= DATA =
· · · ·

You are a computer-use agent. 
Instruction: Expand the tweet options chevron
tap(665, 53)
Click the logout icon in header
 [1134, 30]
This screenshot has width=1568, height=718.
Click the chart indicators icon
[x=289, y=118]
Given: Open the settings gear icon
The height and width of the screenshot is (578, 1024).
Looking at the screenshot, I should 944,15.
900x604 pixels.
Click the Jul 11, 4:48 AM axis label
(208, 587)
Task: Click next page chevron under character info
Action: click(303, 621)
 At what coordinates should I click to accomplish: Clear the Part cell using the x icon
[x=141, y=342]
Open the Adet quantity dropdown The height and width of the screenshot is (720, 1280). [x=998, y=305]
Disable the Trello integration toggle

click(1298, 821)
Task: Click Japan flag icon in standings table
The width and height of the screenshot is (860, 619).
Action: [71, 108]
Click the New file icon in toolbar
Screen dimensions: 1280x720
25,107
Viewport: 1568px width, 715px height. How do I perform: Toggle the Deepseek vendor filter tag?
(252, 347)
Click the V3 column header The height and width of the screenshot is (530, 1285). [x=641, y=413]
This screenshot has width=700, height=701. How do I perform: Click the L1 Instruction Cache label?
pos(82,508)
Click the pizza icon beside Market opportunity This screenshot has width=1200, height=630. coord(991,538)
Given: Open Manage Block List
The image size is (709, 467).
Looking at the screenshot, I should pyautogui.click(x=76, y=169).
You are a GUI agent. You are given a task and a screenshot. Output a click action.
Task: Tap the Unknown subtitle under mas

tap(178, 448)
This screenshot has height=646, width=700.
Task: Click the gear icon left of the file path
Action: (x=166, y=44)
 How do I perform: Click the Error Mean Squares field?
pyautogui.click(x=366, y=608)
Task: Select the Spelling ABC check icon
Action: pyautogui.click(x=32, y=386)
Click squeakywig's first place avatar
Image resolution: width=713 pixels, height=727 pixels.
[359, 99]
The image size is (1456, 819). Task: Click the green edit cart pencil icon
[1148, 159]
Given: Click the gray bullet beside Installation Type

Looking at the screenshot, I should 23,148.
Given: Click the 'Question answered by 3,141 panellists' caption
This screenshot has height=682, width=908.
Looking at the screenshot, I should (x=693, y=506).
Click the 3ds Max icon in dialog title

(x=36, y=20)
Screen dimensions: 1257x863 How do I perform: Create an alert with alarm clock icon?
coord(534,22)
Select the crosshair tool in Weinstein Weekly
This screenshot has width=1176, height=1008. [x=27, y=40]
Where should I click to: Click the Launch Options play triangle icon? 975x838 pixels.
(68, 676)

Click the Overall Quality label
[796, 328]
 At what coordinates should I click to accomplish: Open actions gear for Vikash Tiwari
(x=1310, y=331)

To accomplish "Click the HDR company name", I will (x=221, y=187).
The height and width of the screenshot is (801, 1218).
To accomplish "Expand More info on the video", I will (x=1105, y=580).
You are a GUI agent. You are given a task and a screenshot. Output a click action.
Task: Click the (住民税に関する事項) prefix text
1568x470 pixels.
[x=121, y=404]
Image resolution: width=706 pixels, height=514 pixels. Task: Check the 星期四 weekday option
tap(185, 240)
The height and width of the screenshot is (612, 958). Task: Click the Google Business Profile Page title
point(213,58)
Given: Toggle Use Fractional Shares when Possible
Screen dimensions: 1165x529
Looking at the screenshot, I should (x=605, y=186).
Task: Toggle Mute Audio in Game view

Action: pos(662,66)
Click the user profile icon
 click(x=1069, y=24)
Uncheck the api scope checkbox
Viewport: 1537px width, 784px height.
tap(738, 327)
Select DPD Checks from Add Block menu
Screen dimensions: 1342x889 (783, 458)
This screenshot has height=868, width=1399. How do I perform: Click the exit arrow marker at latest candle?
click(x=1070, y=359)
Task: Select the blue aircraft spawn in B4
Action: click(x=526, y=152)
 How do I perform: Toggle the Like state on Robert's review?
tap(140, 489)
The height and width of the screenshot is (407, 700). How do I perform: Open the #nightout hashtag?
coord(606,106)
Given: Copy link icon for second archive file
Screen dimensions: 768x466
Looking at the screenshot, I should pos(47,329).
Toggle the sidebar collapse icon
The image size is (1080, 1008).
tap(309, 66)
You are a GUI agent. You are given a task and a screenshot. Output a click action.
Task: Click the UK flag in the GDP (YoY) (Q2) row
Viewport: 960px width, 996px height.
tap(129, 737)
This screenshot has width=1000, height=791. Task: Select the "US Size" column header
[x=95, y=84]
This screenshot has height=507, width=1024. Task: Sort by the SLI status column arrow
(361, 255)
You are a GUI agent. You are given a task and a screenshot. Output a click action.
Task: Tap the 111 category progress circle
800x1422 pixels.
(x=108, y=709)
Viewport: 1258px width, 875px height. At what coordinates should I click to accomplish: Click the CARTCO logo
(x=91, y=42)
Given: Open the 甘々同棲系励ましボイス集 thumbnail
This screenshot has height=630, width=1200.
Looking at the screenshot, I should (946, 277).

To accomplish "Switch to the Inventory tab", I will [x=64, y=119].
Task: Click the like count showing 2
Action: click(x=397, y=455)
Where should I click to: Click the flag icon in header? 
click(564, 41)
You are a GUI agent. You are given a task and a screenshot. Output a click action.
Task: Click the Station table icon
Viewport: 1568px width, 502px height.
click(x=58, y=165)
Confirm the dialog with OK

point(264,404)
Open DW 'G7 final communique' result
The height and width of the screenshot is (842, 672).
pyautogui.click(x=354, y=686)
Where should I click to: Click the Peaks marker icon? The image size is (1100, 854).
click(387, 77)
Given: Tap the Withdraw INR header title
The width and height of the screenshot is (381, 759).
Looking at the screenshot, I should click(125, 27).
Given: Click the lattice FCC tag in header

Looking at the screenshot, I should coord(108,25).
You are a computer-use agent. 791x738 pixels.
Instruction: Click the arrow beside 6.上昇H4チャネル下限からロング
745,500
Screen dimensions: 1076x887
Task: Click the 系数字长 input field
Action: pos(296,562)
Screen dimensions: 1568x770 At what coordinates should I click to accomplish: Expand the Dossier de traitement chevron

· · · ·

Write out the listing above, keeping every word exactly.

= TASK RESPONSE =
You are a computer-use agent. 
Instruction: Expand the tweet options chevron
tap(665, 53)
Click the logout icon in header
 [1134, 30]
This screenshot has width=1568, height=718.
Click the chart indicators icon
[x=289, y=118]
Given: Open the settings gear icon
The height and width of the screenshot is (578, 1024).
Looking at the screenshot, I should 944,15.
900x604 pixels.
Click the Jul 11, 4:48 AM axis label
(208, 587)
Task: Click next page chevron under character info
Action: click(303, 621)
 At what coordinates should I click to accomplish: Clear the Part cell using the x icon
[x=141, y=342]
Open the Adet quantity dropdown The height and width of the screenshot is (720, 1280). [x=998, y=305]
Disable the Trello integration toggle

click(1298, 821)
Task: Click Japan flag icon in standings table
The width and height of the screenshot is (860, 619).
Action: [71, 108]
Click the New file icon in toolbar
Screen dimensions: 1280x720
25,107
Viewport: 1568px width, 715px height. How do I perform: Toggle the Deepseek vendor filter tag?
(252, 347)
Click the V3 column header The height and width of the screenshot is (530, 1285). [x=641, y=413]
This screenshot has width=700, height=701. How do I perform: Click the L1 Instruction Cache label?
pos(82,508)
Click the pizza icon beside Market opportunity This screenshot has width=1200, height=630. coord(991,538)
Given: Open Manage Block List
The image size is (709, 467).
Looking at the screenshot, I should pyautogui.click(x=76, y=169).
You are a GUI agent. You are given a task and a screenshot. Output a click action.
Task: Tap the Unknown subtitle under mas

tap(178, 448)
This screenshot has height=646, width=700.
Task: Click the gear icon left of the file path
Action: (x=166, y=44)
 How do I perform: Click the Error Mean Squares field?
pyautogui.click(x=366, y=608)
Task: Select the Spelling ABC check icon
Action: pyautogui.click(x=32, y=386)
Click squeakywig's first place avatar
Image resolution: width=713 pixels, height=727 pixels.
[359, 99]
The image size is (1456, 819). Task: Click the green edit cart pencil icon
[1148, 159]
Given: Click the gray bullet beside Installation Type

Looking at the screenshot, I should 23,148.
Given: Click the 'Question answered by 3,141 panellists' caption
This screenshot has height=682, width=908.
Looking at the screenshot, I should (x=693, y=506).
Click the 3ds Max icon in dialog title

(x=36, y=20)
Screen dimensions: 1257x863 How do I perform: Create an alert with alarm clock icon?
coord(534,22)
Select the crosshair tool in Weinstein Weekly
This screenshot has width=1176, height=1008. [x=27, y=40]
Where should I click to: Click the Launch Options play triangle icon? 975x838 pixels.
(68, 676)

Click the Overall Quality label
[796, 328]
 At what coordinates should I click to accomplish: Open actions gear for Vikash Tiwari
(x=1310, y=331)

To accomplish "Click the HDR company name", I will (x=221, y=187).
The height and width of the screenshot is (801, 1218).
To accomplish "Expand More info on the video", I will (x=1105, y=580).
You are a GUI agent. You are given a task and a screenshot. Output a click action.
Task: Click the (住民税に関する事項) prefix text
1568x470 pixels.
[x=121, y=404]
Image resolution: width=706 pixels, height=514 pixels. Task: Check the 星期四 weekday option
tap(185, 240)
The height and width of the screenshot is (612, 958). Task: Click the Google Business Profile Page title
point(213,58)
Given: Toggle Use Fractional Shares when Possible
Screen dimensions: 1165x529
Looking at the screenshot, I should (x=605, y=186).
Task: Toggle Mute Audio in Game view

Action: pos(662,66)
Click the user profile icon
 click(x=1069, y=24)
Uncheck the api scope checkbox
Viewport: 1537px width, 784px height.
tap(738, 327)
Select DPD Checks from Add Block menu
Screen dimensions: 1342x889 (783, 458)
This screenshot has height=868, width=1399. How do I perform: Click the exit arrow marker at latest candle?
click(x=1070, y=359)
Task: Select the blue aircraft spawn in B4
Action: click(x=526, y=152)
 How do I perform: Toggle the Like state on Robert's review?
tap(140, 489)
The height and width of the screenshot is (407, 700). How do I perform: Open the #nightout hashtag?
coord(606,106)
Given: Copy link icon for second archive file
Screen dimensions: 768x466
Looking at the screenshot, I should pos(47,329).
Toggle the sidebar collapse icon
The image size is (1080, 1008).
tap(309, 66)
You are a GUI agent. You are given a task and a screenshot. Output a click action.
Task: Click the UK flag in the GDP (YoY) (Q2) row
Viewport: 960px width, 996px height.
tap(129, 737)
This screenshot has width=1000, height=791. Task: Select the "US Size" column header
[x=95, y=84]
This screenshot has height=507, width=1024. Task: Sort by the SLI status column arrow
(361, 255)
You are a GUI agent. You are given a task and a screenshot. Output a click action.
Task: Tap the 111 category progress circle
800x1422 pixels.
(x=108, y=709)
Viewport: 1258px width, 875px height. At what coordinates should I click to accomplish: Click the CARTCO logo
(x=91, y=42)
Given: Open the 甘々同棲系励ましボイス集 thumbnail
This screenshot has height=630, width=1200.
Looking at the screenshot, I should (946, 277).

To accomplish "Switch to the Inventory tab", I will [x=64, y=119].
Task: Click the like count showing 2
Action: click(x=397, y=455)
Where should I click to: Click the flag icon in header? 
click(564, 41)
You are a GUI agent. You are given a task and a screenshot. Output a click action.
Task: Click the Station table icon
Viewport: 1568px width, 502px height.
click(x=58, y=165)
Confirm the dialog with OK

point(264,404)
Open DW 'G7 final communique' result
The height and width of the screenshot is (842, 672).
pyautogui.click(x=354, y=686)
Where should I click to: Click the Peaks marker icon? The image size is (1100, 854).
click(387, 77)
Given: Tap the Withdraw INR header title
The width and height of the screenshot is (381, 759).
Looking at the screenshot, I should click(125, 27).
Given: Click the lattice FCC tag in header

Looking at the screenshot, I should coord(108,25).
You are a computer-use agent. 791x738 pixels.
Instruction: Click the arrow beside 6.上昇H4チャネル下限からロング
745,500
Screen dimensions: 1076x887
Task: Click the 系数字长 input field
Action: pos(296,562)
Screen dimensions: 1568x770 At what coordinates should I click to accomplish: Expand the Dossier de traitement chevron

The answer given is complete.